Pemerintah mengubah penawaran dari cost recivery menjadi gross split.

Rep: Intan Pratiwi/ Red: Friska Yolanda
Listrik Pedesaan: Wakil Menteri ESDM Arcandra Tahar saat menghadiri Peresmian listrik pedesaan di Desa Bosua dan Beriulou, di Kabupaten Kepulauan Mentawai, Senin (25/2)|
Foto: republika/Febrian Fachri
Listrik Pedesaan: Wakil Menteri ESDM Arcandra Tahar saat menghadiri Peresmian listrik pedesaan di Desa Bosua dan Beriulou, di Kabupaten Kepulauan Mentawai, Senin (25/2)|

REPUBLIKA.CO.ID, JAKARTA -- Salah satu tantangan ketahanan energi menurut Wakil Menteri ESDM, Arcandra Tahar adalah ketergantungan negara atas impor. Ia mengatakan hal ini harus diselesaikan karena kebutuhan Bahan Bakar Minyak (BBM) Indonesia mencapai 1,4 juta barel per hari dengan produksi minyak mentah yang hanya sekitar 800 ribu barel per hari, maka Indonesia mengimpor 600 ribu barel minyak per hari.

"Sejak 2003-2004 kita adalah negara pengimpor crude BBM. Ketahanan energi kita akan sulit tercapai kalau sebagian besar energi berasal dari impor," ungkap Arcandra, Jumat (15/3).

Baca Juga

Lebih detail Arcandra mengatakan bahwa Kementerian ESDM sudah berusaha melakukan disrupsi bidang energi dengan memulai eksplorasi mencari minyak dan gas bumi. Meskipun begitu, Ia mengakui bahwa eksplorasi merupakan usaha yang dilakukan dalam jangka panjang, hingga minyak atau gasnya mengalir, setidaknya membutuhkan waktu sekitar 15-20 tahun.

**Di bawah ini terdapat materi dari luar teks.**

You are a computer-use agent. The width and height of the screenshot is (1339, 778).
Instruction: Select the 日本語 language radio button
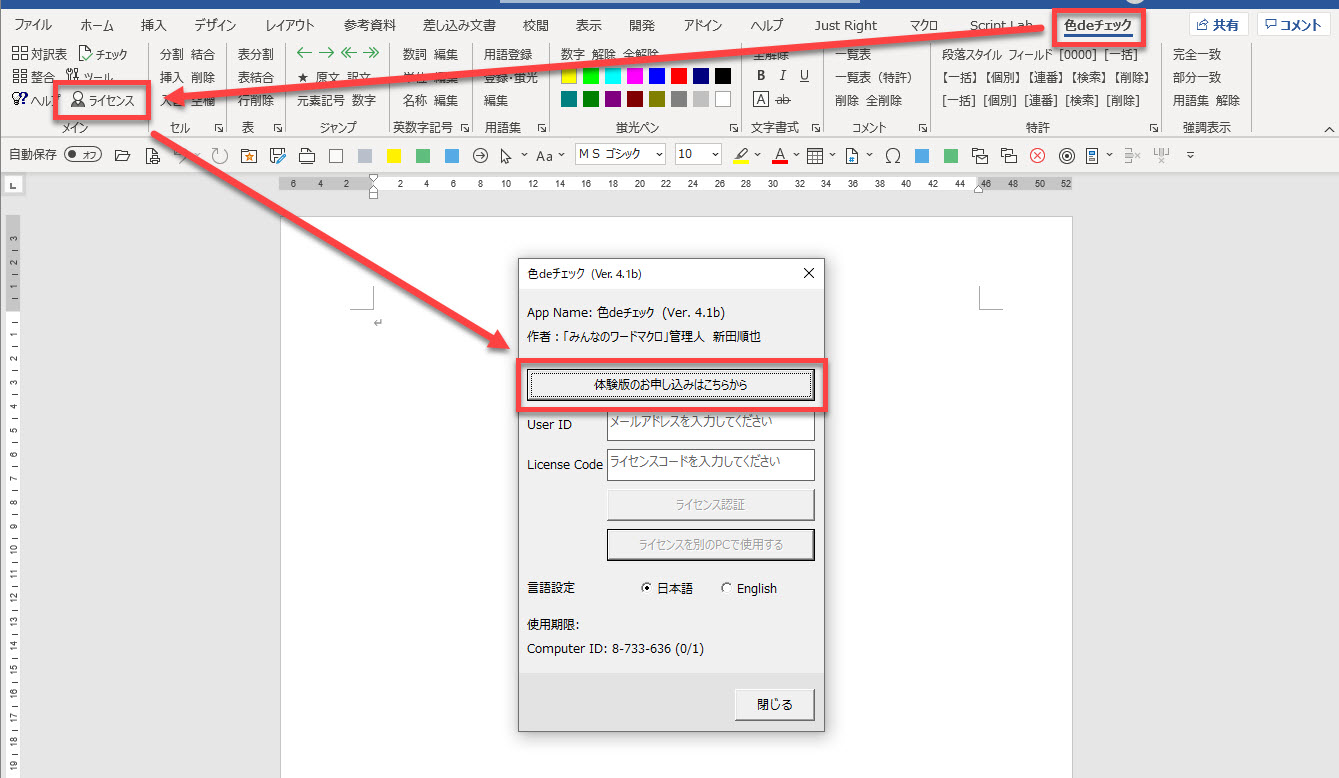[647, 589]
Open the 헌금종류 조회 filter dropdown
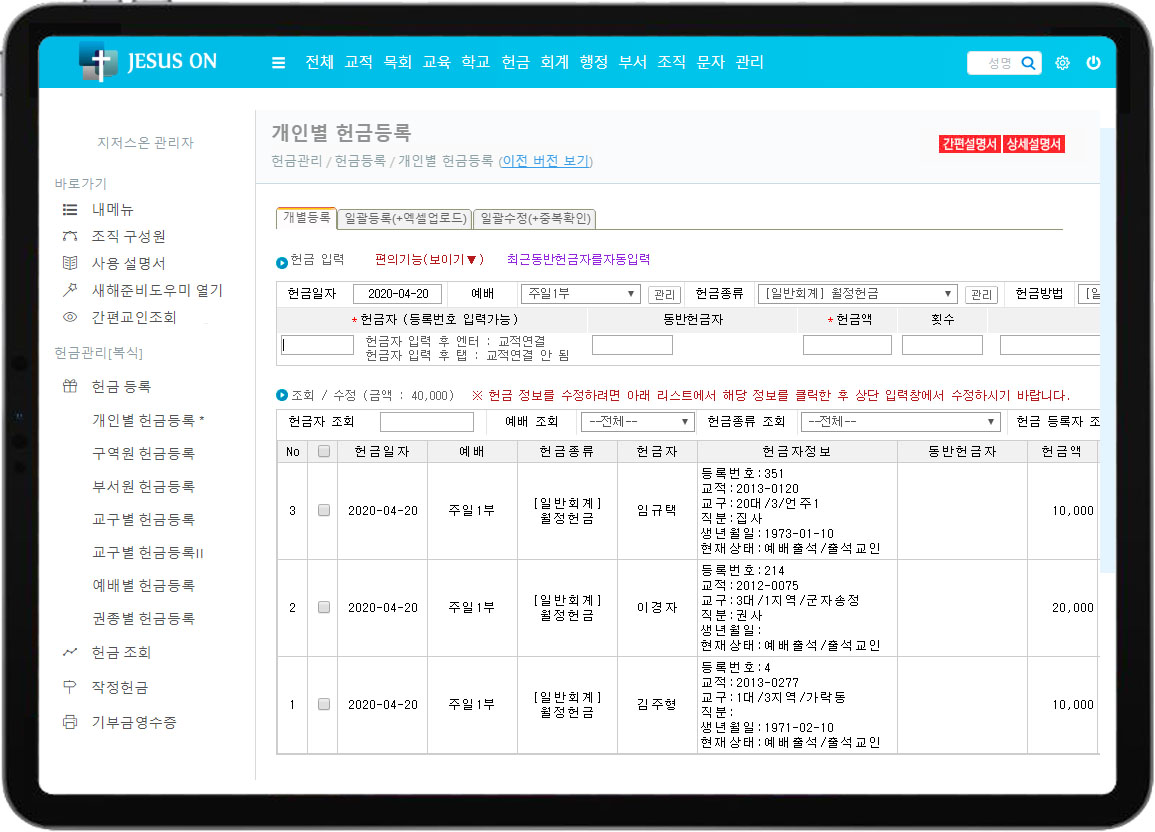This screenshot has height=832, width=1155. click(x=901, y=422)
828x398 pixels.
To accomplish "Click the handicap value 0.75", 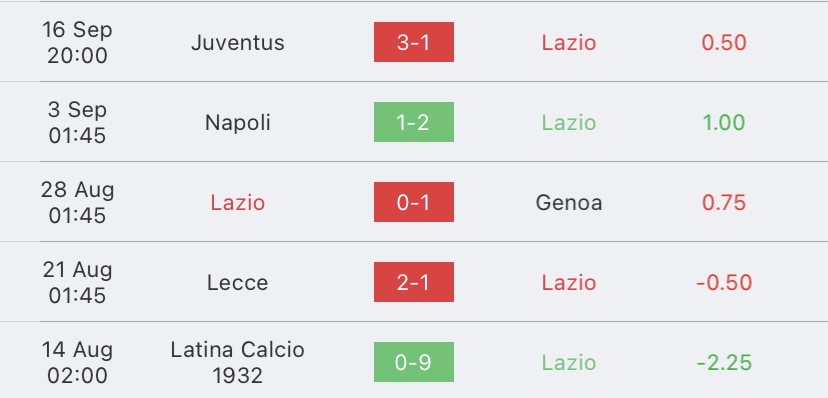I will (724, 202).
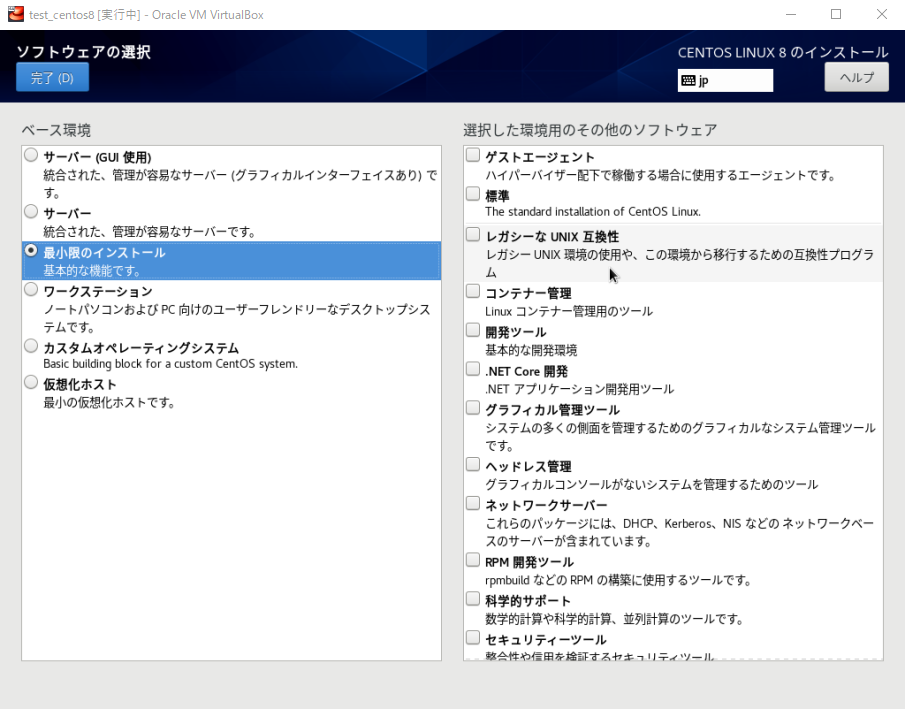Check the 標準 software option
905x709 pixels.
click(472, 193)
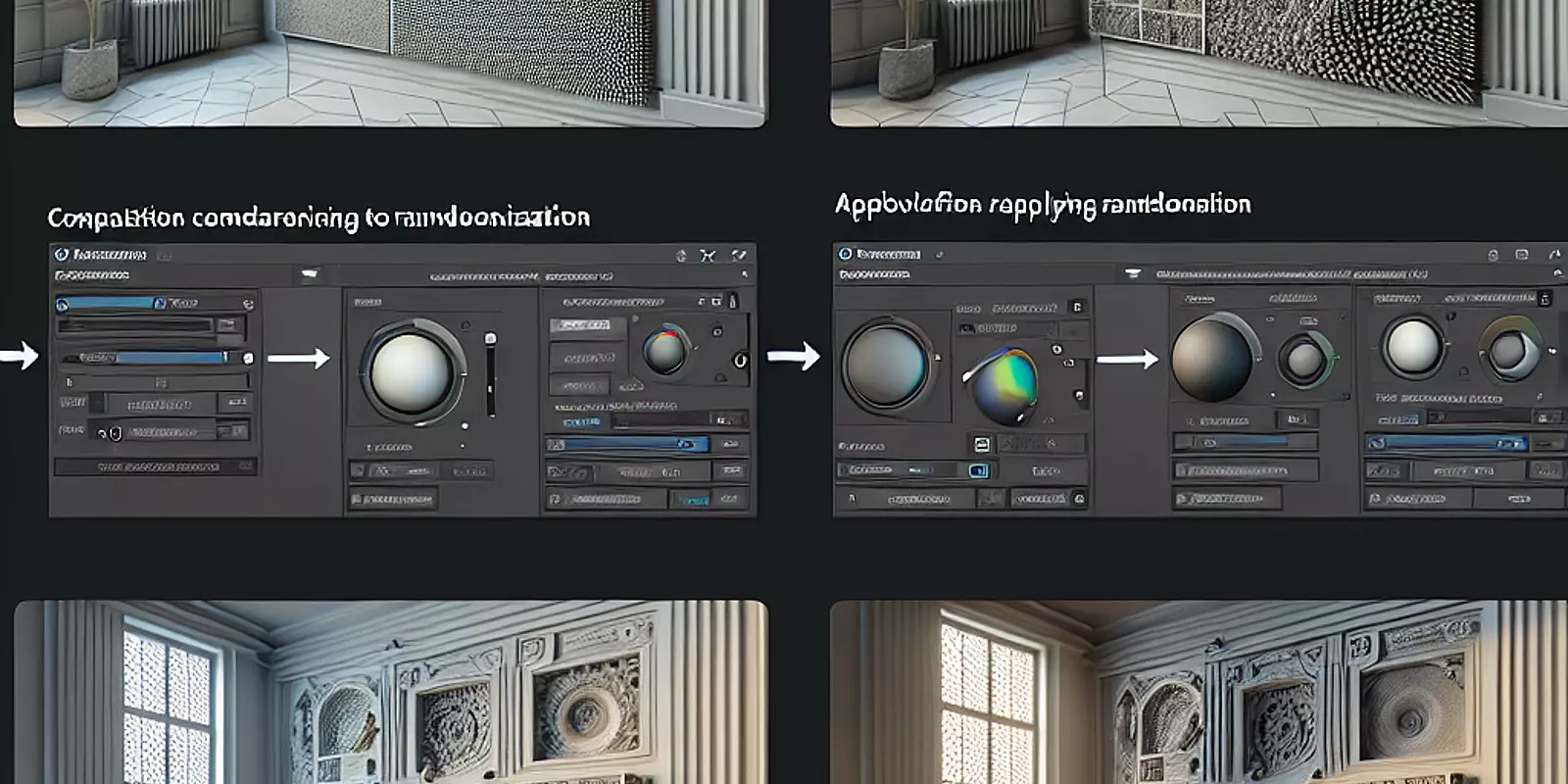The height and width of the screenshot is (784, 1568).
Task: Click the shield icon in left panel bottom row
Action: [x=115, y=432]
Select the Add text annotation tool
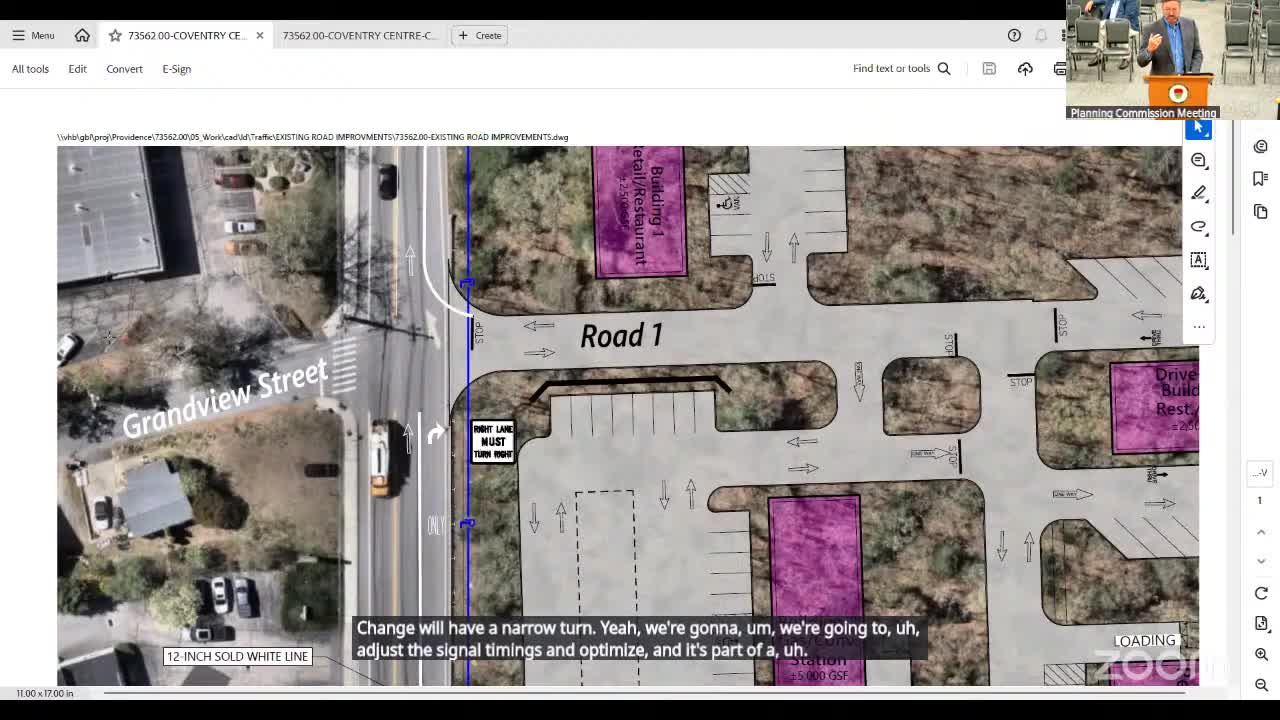Image resolution: width=1280 pixels, height=720 pixels. [1199, 260]

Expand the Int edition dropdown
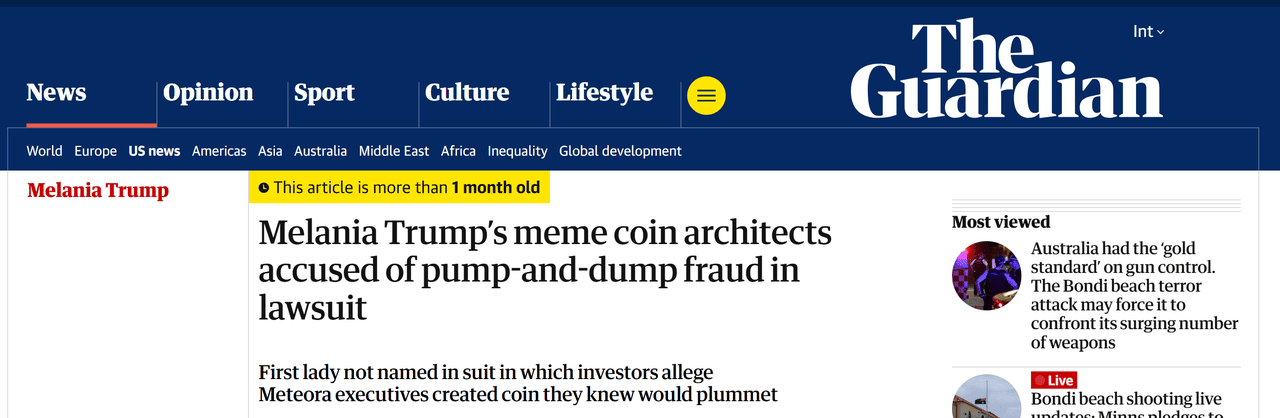[1148, 32]
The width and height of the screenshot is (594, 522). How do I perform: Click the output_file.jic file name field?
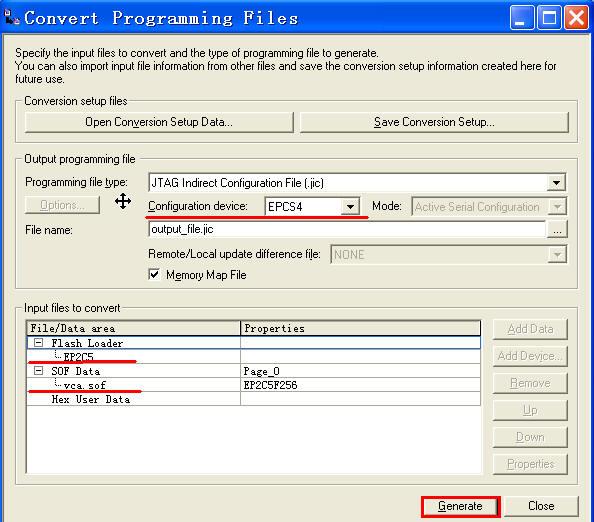(x=347, y=230)
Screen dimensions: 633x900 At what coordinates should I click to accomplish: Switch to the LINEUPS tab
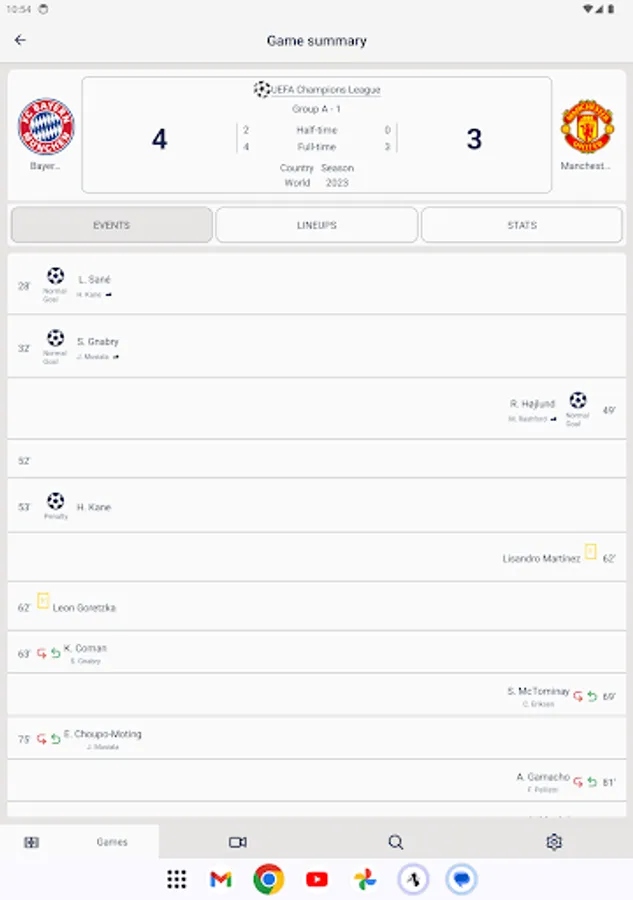[316, 224]
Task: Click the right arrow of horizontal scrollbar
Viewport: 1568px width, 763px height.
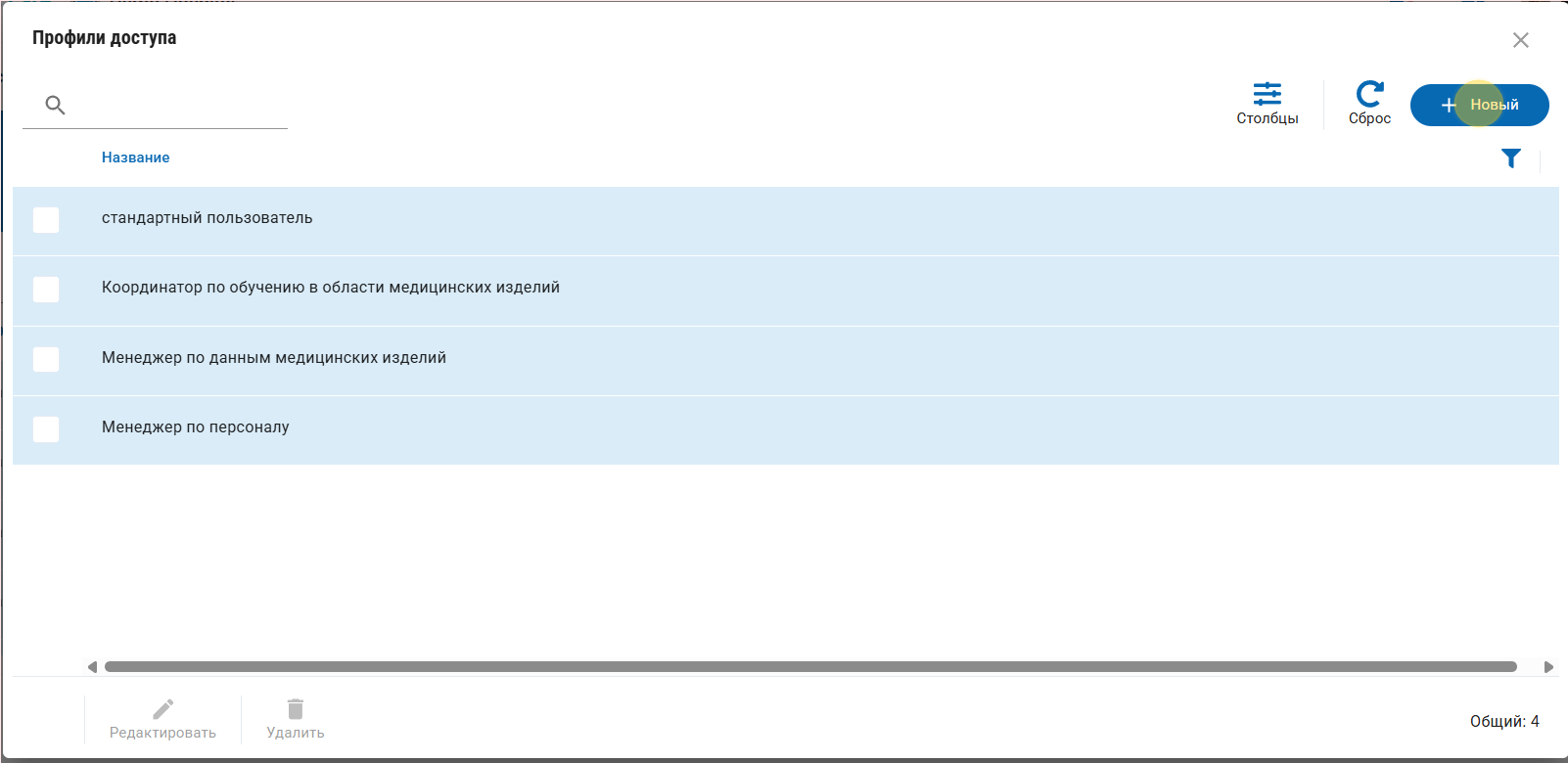Action: [x=1548, y=667]
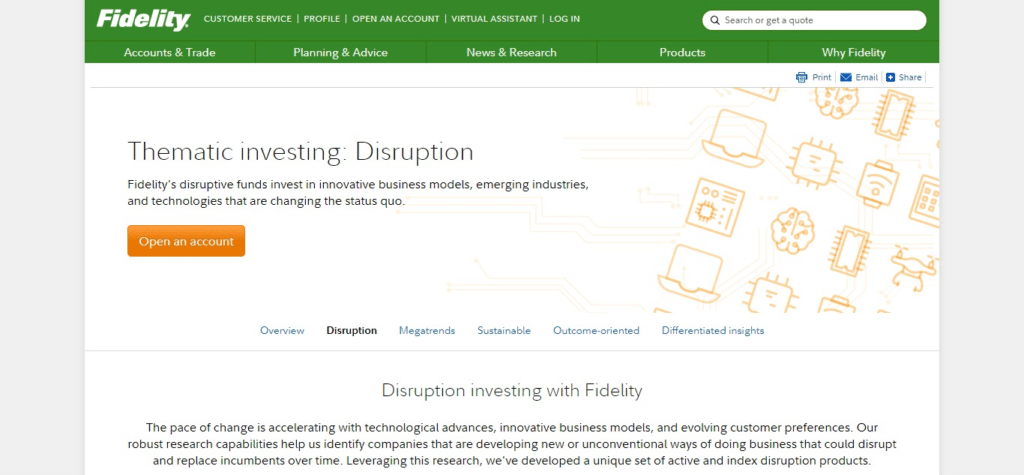Go to Customer Service link
This screenshot has height=475, width=1024.
247,19
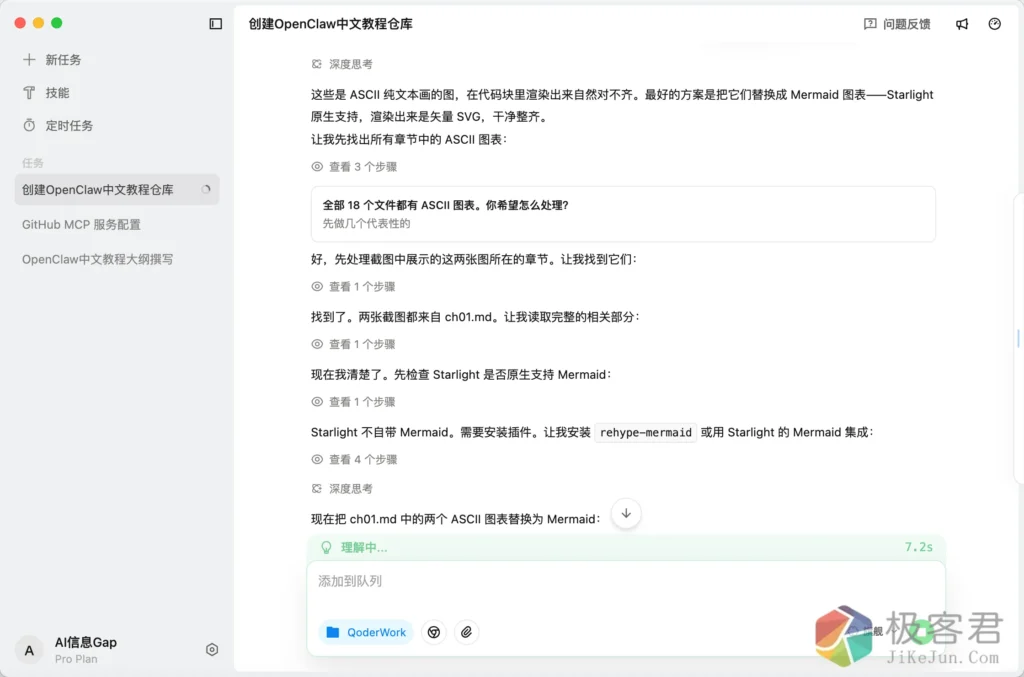Expand first 深度思考 thinking section

[343, 64]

"Apa yang kita disrupt, untuk jangka panjang kita harus memulai dengan eksplorasi mencari minyak dan gas, sayangnya eksplorasi ini membutuhkan waktu 6-10 tahun. Kalau kita mengeksplor dan ketemu tahun ke-10 maka dibutuhkan 5-10 tahun lagi untuk bisa oil atau gasnya mengalir," imbuh Arcandra.

Langkah lain yang dilakukan adalah disrupsi dalam hal kebijakan, seperti diungkapkan Arcandra, pada tahun 2017 lalu, Kementerian ESDM mengubah sistem fiskal yang lebih atraktif kepada para investor dalam penawaran blok-blok migas, dari yang sebelumnya cost recovery diubah menjadi gross split.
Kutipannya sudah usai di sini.